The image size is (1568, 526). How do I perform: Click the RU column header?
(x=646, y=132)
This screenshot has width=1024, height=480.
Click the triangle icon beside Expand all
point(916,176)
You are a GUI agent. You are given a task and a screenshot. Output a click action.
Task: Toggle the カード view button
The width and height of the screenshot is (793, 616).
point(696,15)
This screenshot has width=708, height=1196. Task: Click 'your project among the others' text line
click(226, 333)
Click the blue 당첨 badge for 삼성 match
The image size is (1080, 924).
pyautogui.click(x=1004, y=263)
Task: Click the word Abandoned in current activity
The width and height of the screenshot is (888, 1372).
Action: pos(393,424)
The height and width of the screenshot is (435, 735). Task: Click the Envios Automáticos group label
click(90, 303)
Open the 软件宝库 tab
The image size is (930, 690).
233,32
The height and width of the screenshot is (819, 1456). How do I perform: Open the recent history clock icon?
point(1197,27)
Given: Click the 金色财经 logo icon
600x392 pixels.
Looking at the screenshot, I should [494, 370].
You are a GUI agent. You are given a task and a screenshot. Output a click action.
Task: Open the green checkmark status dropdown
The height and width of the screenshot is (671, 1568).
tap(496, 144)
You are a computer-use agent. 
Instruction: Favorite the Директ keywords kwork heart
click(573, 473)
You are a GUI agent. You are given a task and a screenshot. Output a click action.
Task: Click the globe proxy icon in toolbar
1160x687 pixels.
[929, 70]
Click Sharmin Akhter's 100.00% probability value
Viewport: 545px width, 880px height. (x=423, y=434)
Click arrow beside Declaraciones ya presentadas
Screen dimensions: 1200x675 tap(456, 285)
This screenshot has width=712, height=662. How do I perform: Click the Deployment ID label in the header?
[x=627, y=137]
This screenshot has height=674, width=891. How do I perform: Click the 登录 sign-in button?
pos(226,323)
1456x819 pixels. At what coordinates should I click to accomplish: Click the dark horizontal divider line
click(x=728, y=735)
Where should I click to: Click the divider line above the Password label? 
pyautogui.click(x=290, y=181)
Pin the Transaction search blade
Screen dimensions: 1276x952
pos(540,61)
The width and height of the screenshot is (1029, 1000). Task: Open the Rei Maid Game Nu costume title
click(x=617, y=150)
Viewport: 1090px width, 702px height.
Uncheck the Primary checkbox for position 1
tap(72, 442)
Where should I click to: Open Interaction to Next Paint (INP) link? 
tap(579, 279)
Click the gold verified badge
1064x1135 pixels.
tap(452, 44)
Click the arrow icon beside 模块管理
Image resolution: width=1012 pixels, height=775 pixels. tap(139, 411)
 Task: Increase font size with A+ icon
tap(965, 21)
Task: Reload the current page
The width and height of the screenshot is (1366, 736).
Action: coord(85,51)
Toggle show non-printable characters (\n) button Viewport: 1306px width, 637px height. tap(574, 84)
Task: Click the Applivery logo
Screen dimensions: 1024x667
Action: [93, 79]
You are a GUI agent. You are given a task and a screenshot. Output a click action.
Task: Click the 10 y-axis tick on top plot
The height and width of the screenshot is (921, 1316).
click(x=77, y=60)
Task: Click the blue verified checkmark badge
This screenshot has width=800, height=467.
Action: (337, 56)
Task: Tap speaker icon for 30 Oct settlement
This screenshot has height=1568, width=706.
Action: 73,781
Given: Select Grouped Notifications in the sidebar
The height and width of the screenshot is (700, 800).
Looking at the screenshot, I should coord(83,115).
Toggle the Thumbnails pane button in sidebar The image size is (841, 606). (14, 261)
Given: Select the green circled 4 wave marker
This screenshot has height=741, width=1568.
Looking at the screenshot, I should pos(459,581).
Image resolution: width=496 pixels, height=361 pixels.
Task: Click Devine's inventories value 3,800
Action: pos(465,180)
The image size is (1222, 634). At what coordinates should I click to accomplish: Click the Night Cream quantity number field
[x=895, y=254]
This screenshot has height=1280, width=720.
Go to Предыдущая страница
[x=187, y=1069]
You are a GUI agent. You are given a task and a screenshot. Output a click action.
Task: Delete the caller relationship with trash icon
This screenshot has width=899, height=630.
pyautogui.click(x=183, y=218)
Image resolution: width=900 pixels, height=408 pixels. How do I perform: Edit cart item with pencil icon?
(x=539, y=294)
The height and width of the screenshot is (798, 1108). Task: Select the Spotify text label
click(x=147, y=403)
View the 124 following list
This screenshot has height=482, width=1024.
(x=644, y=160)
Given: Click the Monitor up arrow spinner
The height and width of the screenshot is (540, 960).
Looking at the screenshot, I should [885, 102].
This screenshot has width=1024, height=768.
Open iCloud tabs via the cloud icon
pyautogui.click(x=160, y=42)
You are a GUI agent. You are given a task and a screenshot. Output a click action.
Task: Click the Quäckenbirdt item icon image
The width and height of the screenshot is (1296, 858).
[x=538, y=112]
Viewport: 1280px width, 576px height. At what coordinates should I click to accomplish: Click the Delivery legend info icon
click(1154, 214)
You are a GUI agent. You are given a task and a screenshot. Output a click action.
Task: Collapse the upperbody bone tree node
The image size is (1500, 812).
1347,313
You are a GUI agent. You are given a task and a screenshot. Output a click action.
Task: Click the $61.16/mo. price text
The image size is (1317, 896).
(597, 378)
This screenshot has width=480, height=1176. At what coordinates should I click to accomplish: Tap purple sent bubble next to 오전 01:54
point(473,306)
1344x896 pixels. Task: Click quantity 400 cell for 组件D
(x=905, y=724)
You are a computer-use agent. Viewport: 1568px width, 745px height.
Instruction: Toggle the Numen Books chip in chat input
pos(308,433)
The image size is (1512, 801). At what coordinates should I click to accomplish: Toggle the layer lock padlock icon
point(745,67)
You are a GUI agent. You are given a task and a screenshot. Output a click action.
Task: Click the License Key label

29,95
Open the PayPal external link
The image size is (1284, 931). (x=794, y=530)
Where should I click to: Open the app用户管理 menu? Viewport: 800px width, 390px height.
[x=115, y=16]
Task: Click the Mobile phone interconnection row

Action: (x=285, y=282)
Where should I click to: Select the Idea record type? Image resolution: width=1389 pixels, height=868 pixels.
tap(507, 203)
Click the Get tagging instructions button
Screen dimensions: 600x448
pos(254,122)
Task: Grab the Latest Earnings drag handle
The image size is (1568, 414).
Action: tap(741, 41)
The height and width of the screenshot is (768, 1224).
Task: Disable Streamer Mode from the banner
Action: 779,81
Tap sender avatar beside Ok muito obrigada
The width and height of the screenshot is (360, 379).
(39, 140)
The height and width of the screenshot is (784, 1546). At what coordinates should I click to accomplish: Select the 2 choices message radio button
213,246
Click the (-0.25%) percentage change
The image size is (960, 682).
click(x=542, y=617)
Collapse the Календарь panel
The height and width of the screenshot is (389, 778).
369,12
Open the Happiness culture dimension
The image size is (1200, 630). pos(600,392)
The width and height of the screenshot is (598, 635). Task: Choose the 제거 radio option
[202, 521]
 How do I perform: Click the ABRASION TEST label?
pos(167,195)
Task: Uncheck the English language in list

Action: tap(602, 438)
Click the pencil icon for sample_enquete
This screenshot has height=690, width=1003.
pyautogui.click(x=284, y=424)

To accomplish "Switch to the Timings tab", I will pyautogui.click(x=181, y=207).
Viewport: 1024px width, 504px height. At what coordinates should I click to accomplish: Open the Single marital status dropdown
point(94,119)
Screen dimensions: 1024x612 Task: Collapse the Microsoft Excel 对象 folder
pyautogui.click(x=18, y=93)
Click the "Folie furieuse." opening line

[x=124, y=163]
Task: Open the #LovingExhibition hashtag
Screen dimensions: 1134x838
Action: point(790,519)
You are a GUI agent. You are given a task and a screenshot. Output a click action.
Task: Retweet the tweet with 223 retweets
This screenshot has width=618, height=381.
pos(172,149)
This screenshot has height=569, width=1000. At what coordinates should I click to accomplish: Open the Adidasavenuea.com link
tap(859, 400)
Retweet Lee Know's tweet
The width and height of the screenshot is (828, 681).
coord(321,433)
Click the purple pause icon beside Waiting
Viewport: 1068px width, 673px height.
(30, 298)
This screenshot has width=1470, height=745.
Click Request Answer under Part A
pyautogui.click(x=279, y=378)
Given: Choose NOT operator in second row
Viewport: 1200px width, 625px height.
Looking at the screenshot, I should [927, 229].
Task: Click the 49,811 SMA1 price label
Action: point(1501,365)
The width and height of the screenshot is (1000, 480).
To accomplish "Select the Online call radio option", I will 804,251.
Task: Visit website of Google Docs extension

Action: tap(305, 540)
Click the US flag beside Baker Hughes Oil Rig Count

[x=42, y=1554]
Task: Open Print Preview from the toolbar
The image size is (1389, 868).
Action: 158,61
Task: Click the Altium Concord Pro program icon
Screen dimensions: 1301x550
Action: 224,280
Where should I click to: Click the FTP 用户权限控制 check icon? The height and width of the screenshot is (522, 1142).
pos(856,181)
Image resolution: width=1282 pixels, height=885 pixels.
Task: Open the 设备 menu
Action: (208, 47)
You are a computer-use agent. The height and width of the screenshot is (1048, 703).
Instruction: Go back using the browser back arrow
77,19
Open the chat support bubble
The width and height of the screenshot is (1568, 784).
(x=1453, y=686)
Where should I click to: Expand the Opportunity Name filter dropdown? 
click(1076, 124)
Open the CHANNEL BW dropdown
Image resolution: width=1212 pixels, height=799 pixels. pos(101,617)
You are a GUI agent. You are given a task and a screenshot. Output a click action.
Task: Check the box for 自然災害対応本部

> **Task**: Give the count of lines in the data shown above that contain "computer", and nothing else.

> **Written solution**: 3